Spring Kafka 2.x 生产/消费消息的基本用法详解
https://juejin.im/entry/5a9e65296fb9a028dc408af5


Spring-Kafka 快速接入配置

添加依赖

<dependency>
    <groupId>org.springframework.kafka</groupId>
    <artifactId>spring-kafka</artifactId>
</dependency>

spring.kafka 配置

简单接入只需以下核心配置:

  • kafka服务器地址
  • 序列化、反序列化器
  • 消费组
  • 消息体所在包路径加入 trusted packages
spring:
  kafka:
    bootstrap-servers: localhost:9092  # 指定 Kafka Broker 地址,可以设置多个,以逗号分隔
    consumer:
      group-id: group-my
      key-deserializer: org.apache.kafka.common.serialization.StringDeserializer
      value-deserializer: org.springframework.kafka.support.serializer.JsonDeserializer
      properties:
        spring.json.trusted.packages: "com.masikkk.*"
    producer:
      key-serializer: org.apache.kafka.common.serialization.StringSerializer
      value-serializer: org.springframework.kafka.support.serializer.JsonSerializer

发送消息

注入 KafkaTemplate 即可发送消息

@Slf4j
@Component
@RequiredArgsConstructor
public class KafkaProducer {
    private final KafkaTemplate<String, Object> kafkaTemplate;

    public void publish(Message message) {
        kafkaTemplate.send("masikkk-topic", message.getPartitionKey(), message);
    }
}

接收消息

@KafkaListener 注解方法即可接收消息

@Slf4j
@Component
public class KafkaConsumer {
    @KafkaListener(topics = {"topic1", "topic2"}, concurrency = "12")
    public void handle(MessageVO messageVO) {
        log.info("接收到消息: {}", JsonMappers.Normal.toJson(message));
    }
}

手动确认ack

@KafkaListener(topics = "#{kafkaTopicName}", groupId = "#{topicGroupId}")
public void processMessage(ConsumerRecords<Integer, String> consumerRecords, Acknowledgment ack) {
    try {
        consumerRecords.forEach(consumerRecord -> {
          // 处理
        });
        // 手动提交
        ack.acknowledge();
    } catch (Exception e) {
        log.error("Kafka消息消费异常,错误原因为:{}", e.getMessage(), e);
    } finally {
        // 最终手动提交,防止异常捕获漏提交,重复消费
        ack.acknowledge();
    }
}

Spring-Kafka 配置

Spring-Kafka 生产者默认配置

kafka-clients 包的 org.apache.kafka.clients.producer.ProducerConfig 中有配置项解释,static 代码块中有默认值。

retries: 3 # 大于0时启动失败重试,发送失败时重试发送的次数。

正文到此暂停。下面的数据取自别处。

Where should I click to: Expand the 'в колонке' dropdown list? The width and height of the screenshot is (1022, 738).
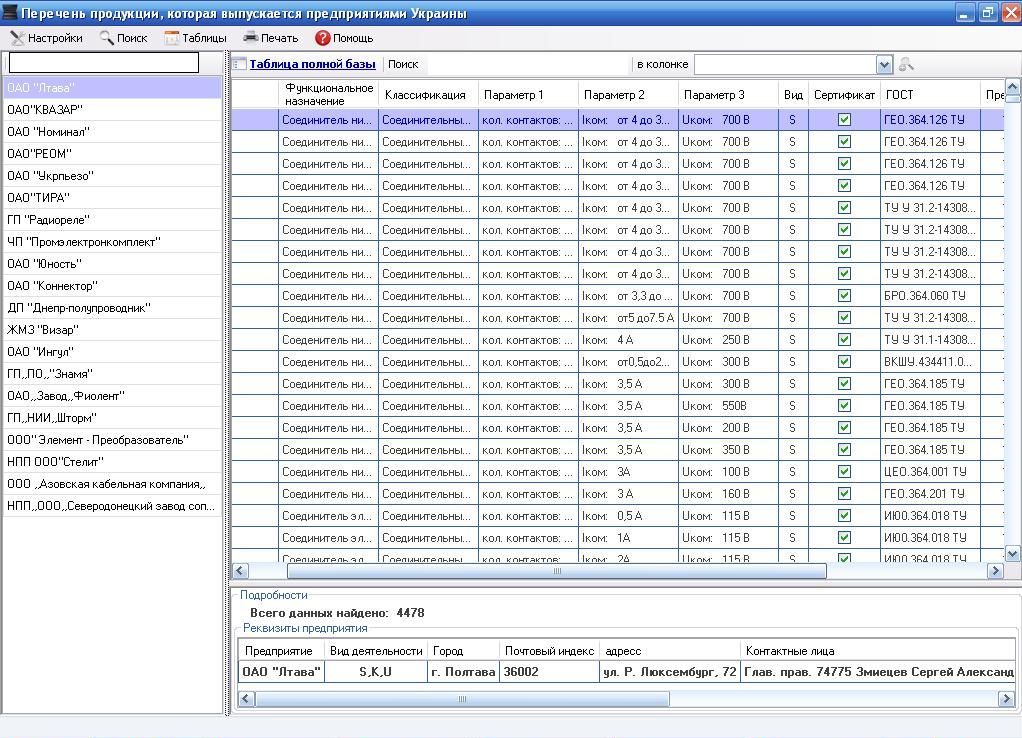884,64
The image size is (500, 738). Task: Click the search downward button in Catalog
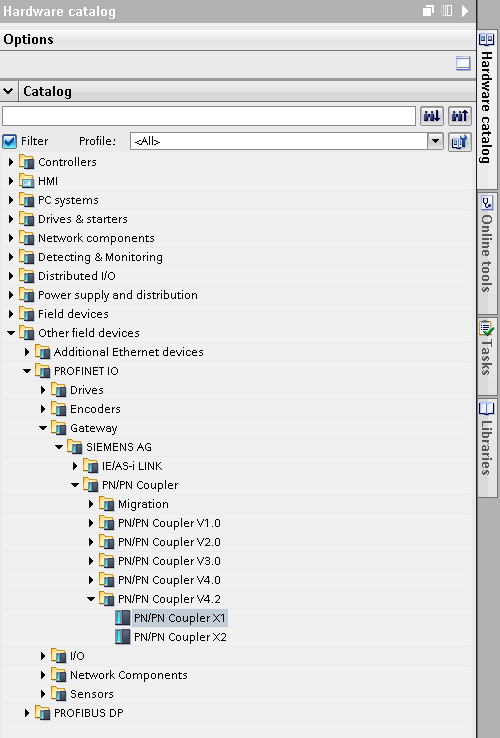pyautogui.click(x=432, y=116)
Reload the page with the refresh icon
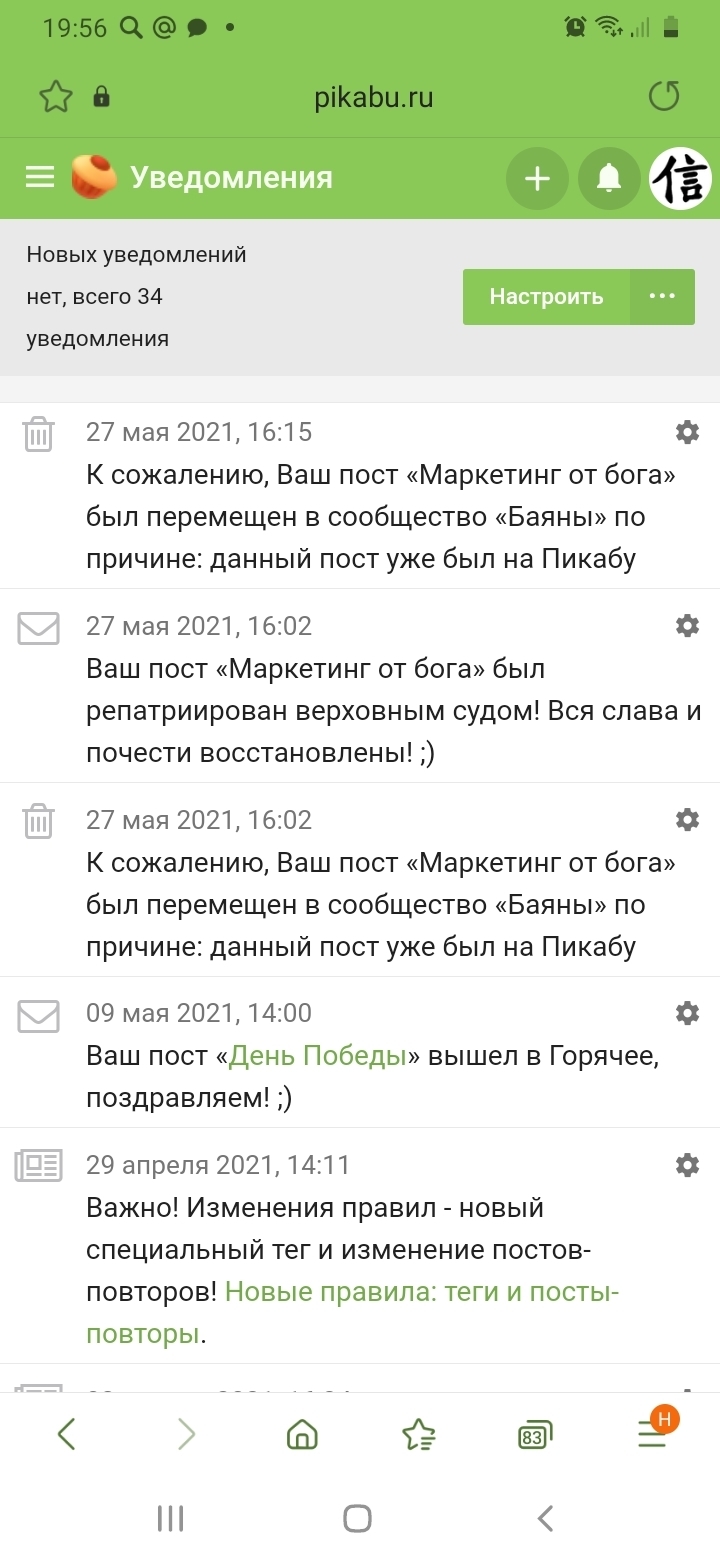The height and width of the screenshot is (1560, 720). click(664, 96)
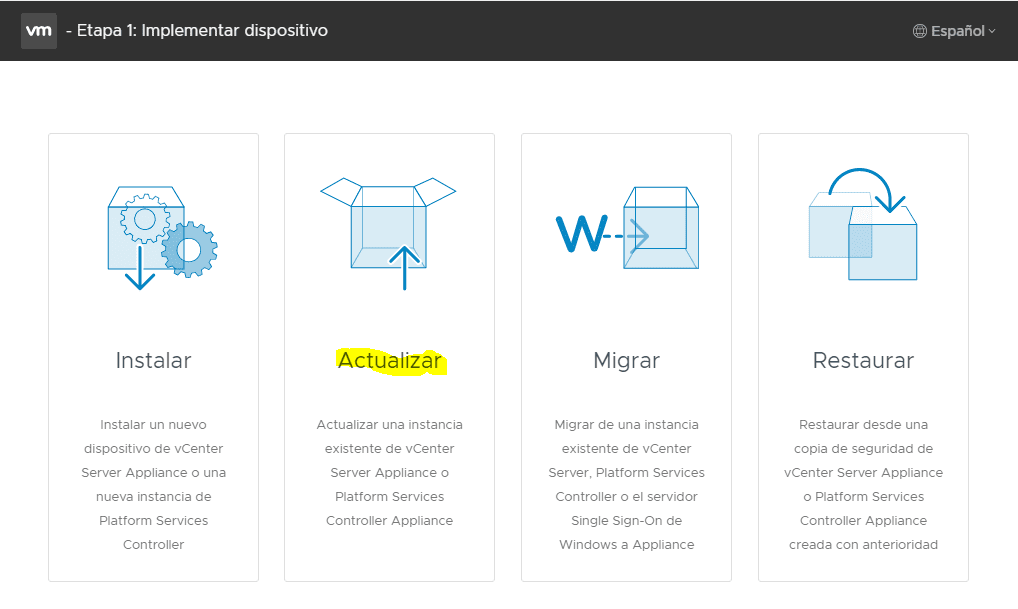The image size is (1018, 609).
Task: Select the highlighted Actualizar option
Action: [389, 360]
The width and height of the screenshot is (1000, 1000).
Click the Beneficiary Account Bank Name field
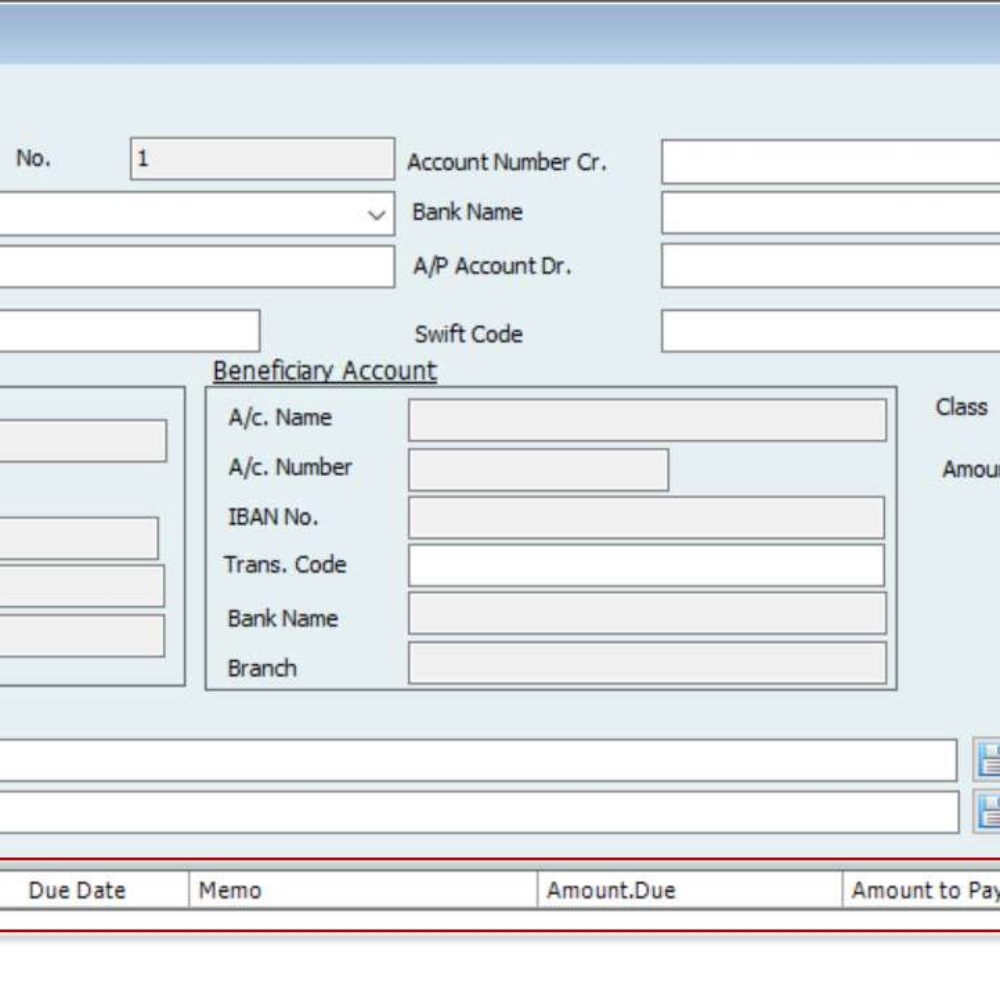647,614
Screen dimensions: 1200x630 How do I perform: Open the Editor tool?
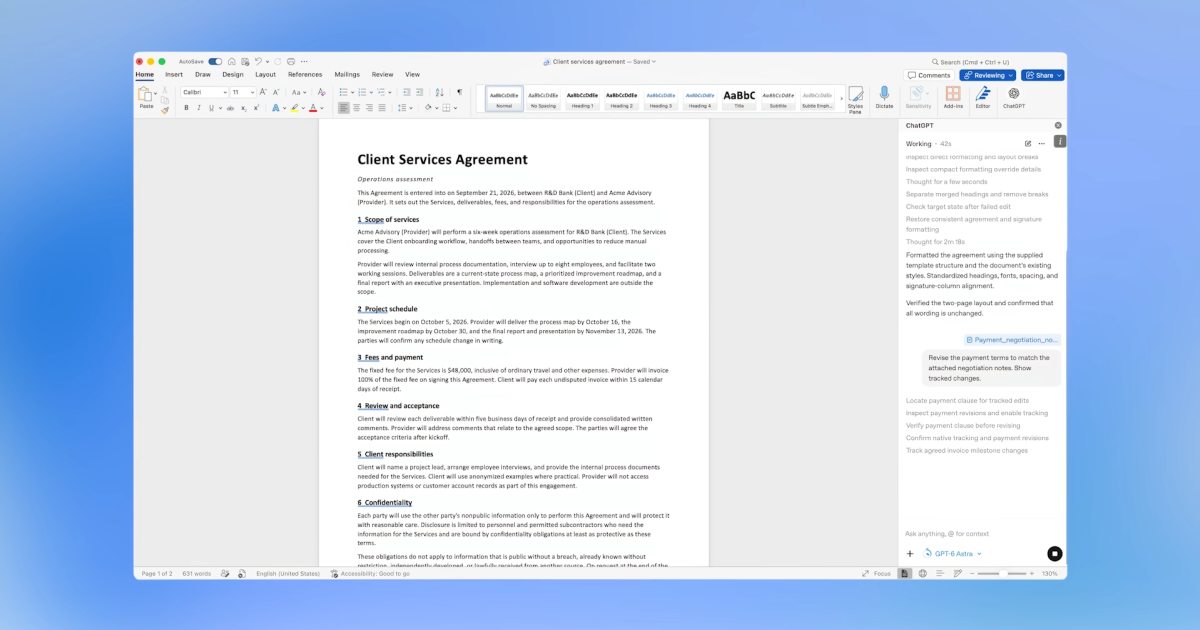[983, 97]
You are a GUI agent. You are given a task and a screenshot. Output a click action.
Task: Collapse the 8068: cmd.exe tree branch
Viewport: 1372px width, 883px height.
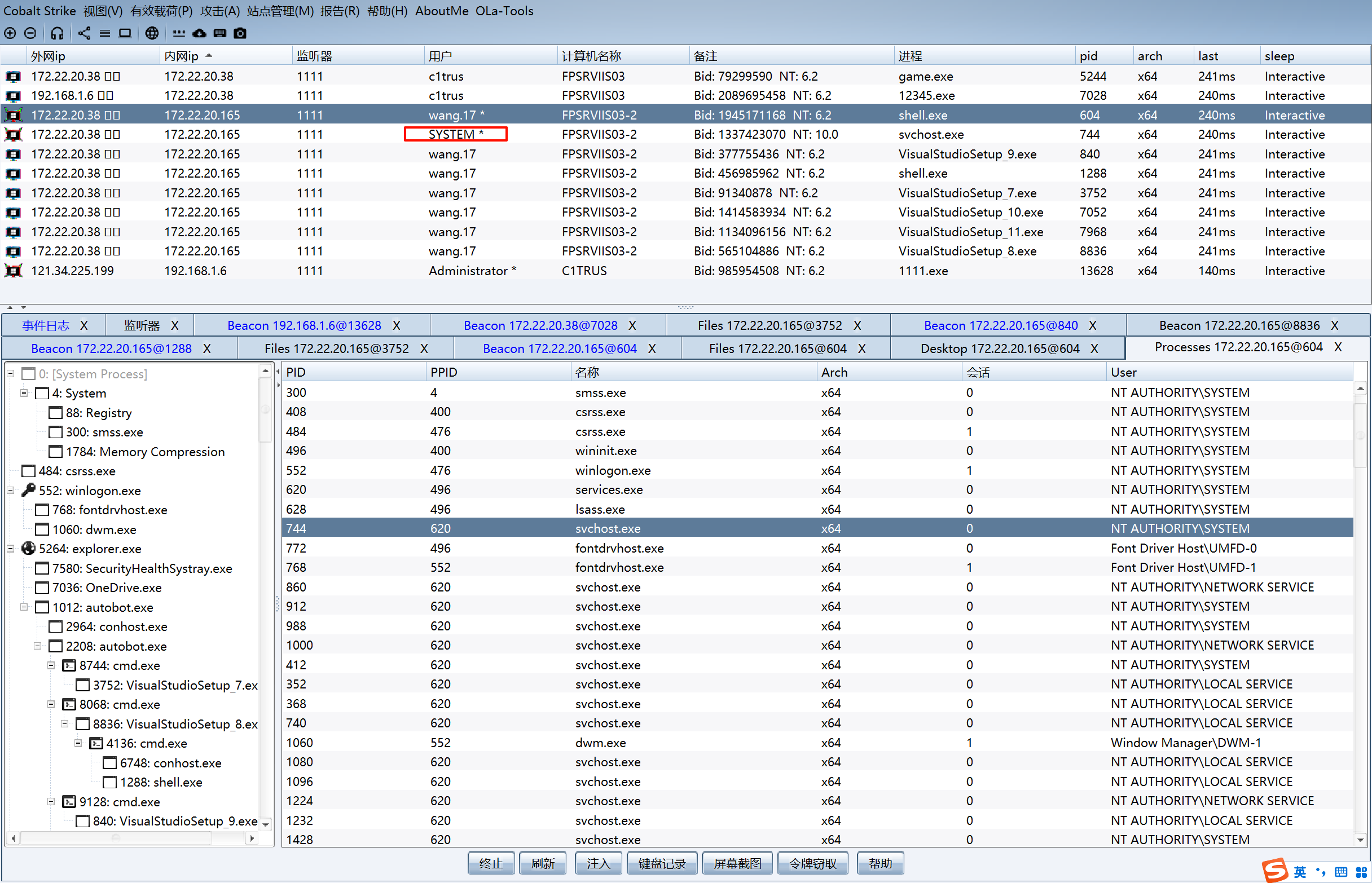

默认值 2147483647
acks: 1 # 0-不应答。1-leader 应答,all-所有 leader 和 follower 应答。默认值 1

Spring Boot 启动时日志中打出的生产者默认配置:

2022-08-23 09:44:11.744 [http-nio-8778-exec-8] INFO  org.apache.kafka.clients.producer.ProducerConfig - ProducerConfig values:
        acks = 1
        batch.size = 16384
        bootstrap.servers = [kafka-service:9092]
        buffer.memory = 33554432
        client.dns.lookup = use_all_dns_ips
        client.id = producer-1
        compression.type = none
        connections.max.idle.ms = 540000
        delivery.timeout.ms = 120000
        enable.idempotence = false
        interceptor.classes = []
        internal.auto.downgrade.txn.commit = true
        key.serializer = class org.apache.kafka.common.serialization.StringSerializer
        linger.ms = 0
        max.block.ms = 60000
        max.in.flight.requests.per.connection = 5
        max.request.size = 1048576
        metadata.max.age.ms = 300000
        metadata.max.idle.ms = 300000
        metric.reporters = []
        metrics.num.samples = 2
        metrics.recording.level = INFO
        metrics.sample.window.ms = 30000
        partitioner.class = class org.apache.kafka.clients.producer.internals.DefaultPartitioner
        receive.buffer.bytes = 32768
        reconnect.backoff.max.ms = 1000
        reconnect.backoff.ms = 50
        request.timeout.ms = 30000
        retries = 2147483647
        retry.backoff.ms = 100
        sasl.client.callback.handler.class = null
        sasl.jaas.config = null
        sasl.kerberos.kinit.cmd = /usr/bin/kinit
        sasl.kerberos.min.time.before.relogin = 60000
        sasl.kerberos.service.name = null
        sasl.kerberos.ticket.renew.jitter = 0.05
        sasl.kerberos.ticket.renew.window.factor = 0.8
        sasl.login.callback.handler.class = null
        sasl.login.class = null
        sasl.login.refresh.buffer.seconds = 300
        sasl.login.refresh.min.period.seconds = 60
        sasl.login.refresh.window.factor = 0.8
        sasl.login.refresh.window.jitter = 0.05
        sasl.mechanism = GSSAPI
        security.protocol = PLAINTEXT
        security.providers = null
        send.buffer.bytes = 131072
        socket.connection.setup.timeout.max.ms = 127000
        socket.connection.setup.timeout.ms = 10000
        ssl.cipher.suites = null
        ssl.enabled.protocols = [TLSv1.2]
        ssl.endpoint.identification.algorithm = https
        ssl.engine.factory.class = null
        ssl.key.password = null
        ssl.keymanager.algorithm = SunX509
        ssl.keystore.certificate.chain = null
        ssl.keystore.key = null
        ssl.keystore.location = null
        ssl.keystore.password = null
        ssl.keystore.type = JKS
        ssl.protocol = TLSv1.2
        ssl.provider = null
        ssl.secure.random.implementation = null
        ssl.trustmanager.algorithm = PKIX
        ssl.truststore.certificates = null
        ssl.truststore.location = null
        ssl.truststore.password = null
        ssl.truststore.type = JKS
        transaction.timeout.ms = 60000
        transactional.id = null
        value.serializer = class org.springframework.kafka.support.serializer.JsonSerializer

Spring-Kafka 消费者默认配置

kafka-clients 包的 org.apache.kafka.clients.consumer.ConsumerConfig 中有配置项解释,static 代码块中有默认值。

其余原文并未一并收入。